In addition black individuals made major contributions to a number of
different fields: Henry Ossawa Tanner (1859-1937) was recognized as a
distinguished painter; George Washington Carver (1865-1943) made substantial
contributions in the field of agricultural chemistry; and W. E. B. DuBois
(1868-1963), a social scientist of national stature, began the first effective
black political protest early in the century.

If the causes and consequences of the American Civil War are complex, the
all-important result was simple. It settled the issue of whether the United
States was an indivisible sovereign nation or a collection of sovereign
states. The sacrifice of hundreds of thousands of lives preserved the Union,
but the inhuman treatment of blacks remained.

Development, Abuse, And Reform

The North's victory was a boost for industrialization as well as a result
of it - and the economic revolution in the United States that followed was
more significant than the conflict itself. Railroads were built across broad
prairies and the first transcontinental line, the Union Pacific, was completed
in 1869.

Settlers swarmed west. Between 1850 and 1880 the number of cities with a
population of 50,000 or more doubled. The number of men emloyed in industry
increased 50 percent. In 1865 there were 35,000 miles of railroads in the
country. By 1900 the trackage was estimated to be about 200,000 - more than in
all of Europe. In 1860 a little more than a billion dollars was invested in
manufacturing; by 1900 this figure had risen to 12 billion. The value of
manufactured products increased proportionately. In 1870 the total production
of iron and steel in the United States was far below that of France and
Britain. Twenty years later the United States had outstripped them and was
producing about one-third of the world's iron and steel.

In the age of rapid industrialism and materialistic expansion, many who
pursued profits lost sight of ethical principles both in business and
government. In five years, between 1865 and 1870, the notorious Tweed Ring
cost the city of New York at least $100 million. Ruthless financiers, such as
Jay Gould and Jim Fisk, tampered with the basic financial stability of the
nation. The administration of President Ulysses Grant was tainted by scandals
and frauds. A new rich class failed to appreciate its responsibilities to
society. Corruption was a blatant feature of the new order.
▬▬▬▬▬▬▬▬▬▬
• [Directions]
1/ Summarize the passage on post-Civil War America in two sentences.
2/ Duplicate the passage on post-Civil War America word for word, from "In the age of" to "the new order.".
▬▬▬▬▬▬▬▬▬▬
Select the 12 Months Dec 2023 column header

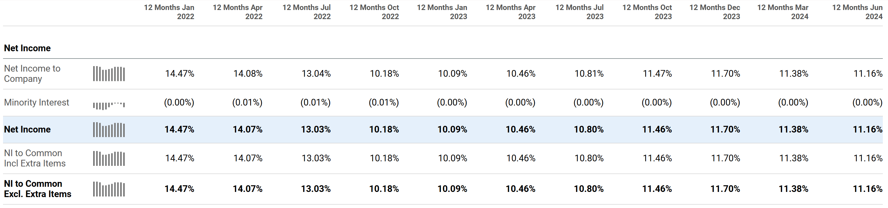click(x=715, y=12)
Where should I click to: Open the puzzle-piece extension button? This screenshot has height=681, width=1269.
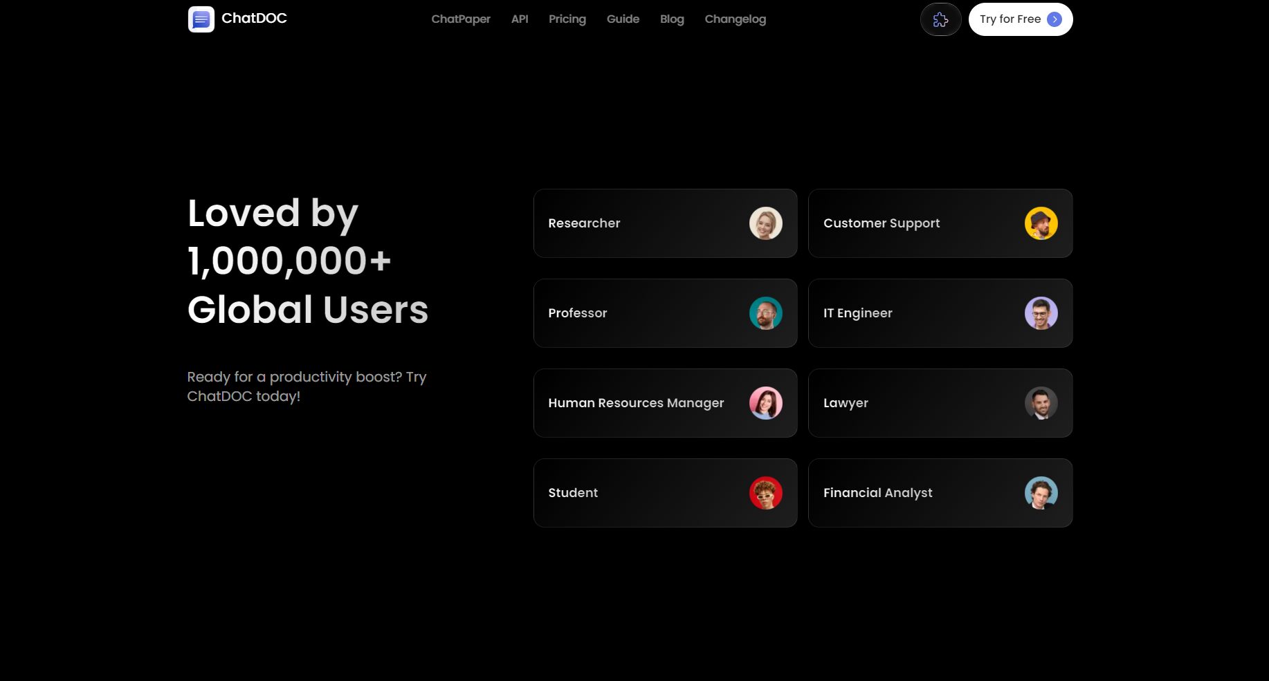click(x=940, y=19)
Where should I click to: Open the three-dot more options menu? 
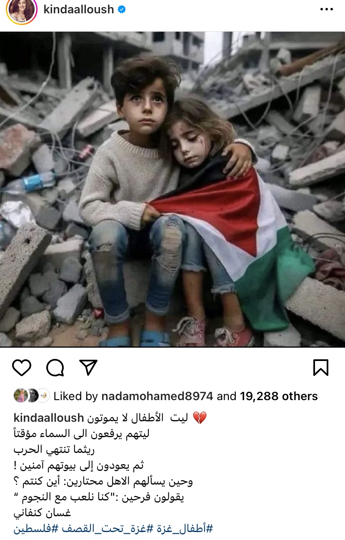pyautogui.click(x=326, y=10)
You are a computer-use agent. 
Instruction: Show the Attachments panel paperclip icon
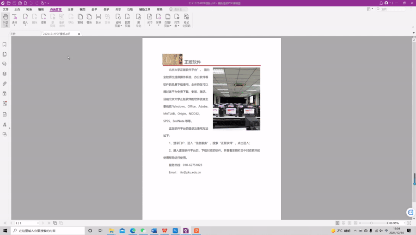click(5, 84)
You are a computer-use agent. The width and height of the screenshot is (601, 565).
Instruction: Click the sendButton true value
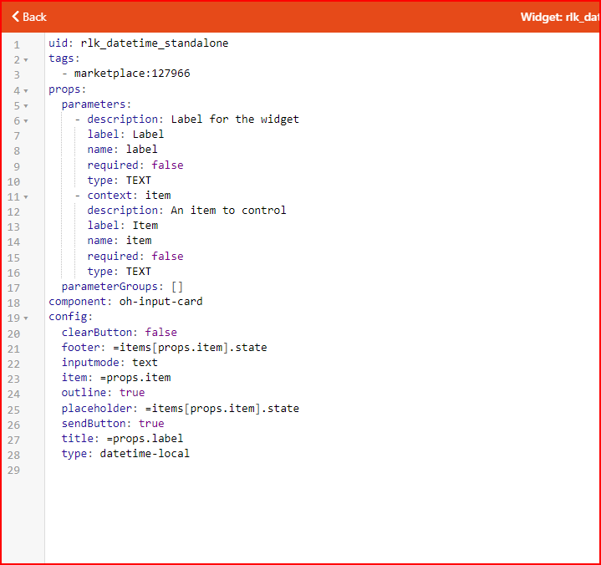coord(151,424)
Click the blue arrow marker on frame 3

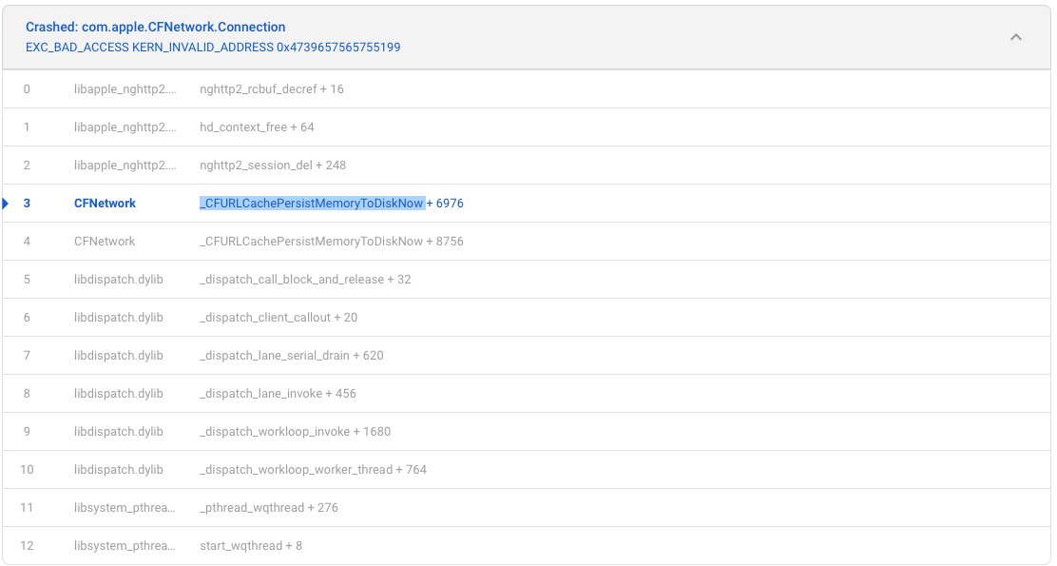[x=6, y=203]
▬▬▬▬▬▬▬▬▬▬
• [Answer list]
1/ The Civil War settled that the United States was an indivisible sovereign nation and preserved the Union, though the inhuman treatment of blacks remained, and the North's victory brought an economic revolution in which railroads, cities, manufacturing investment, and iron and steel production grew enormously. In this age of rapid industrialism, many who pursued profits lost sight of ethical principles, as shown by the Tweed Ring, ruthless financiers such as Jay Gould and Jim Fisk, and the scandals of the Grant administration.

2/
In the age of rapid industrialism and materialistic expansion, many who
pursued profits lost sight of ethical principles both in business and
government. In five years, between 1865 and 1870, the notorious Tweed Ring
cost the city of New York at least $100 million. Ruthless financiers, such as
Jay Gould and Jim Fisk, tampered with the basic financial stability of the
nation. The administration of President Ulysses Grant was tainted by scandals
and frauds. A new rich class failed to appreciate its responsibilities to
society. Corruption was a blatant feature of the new order.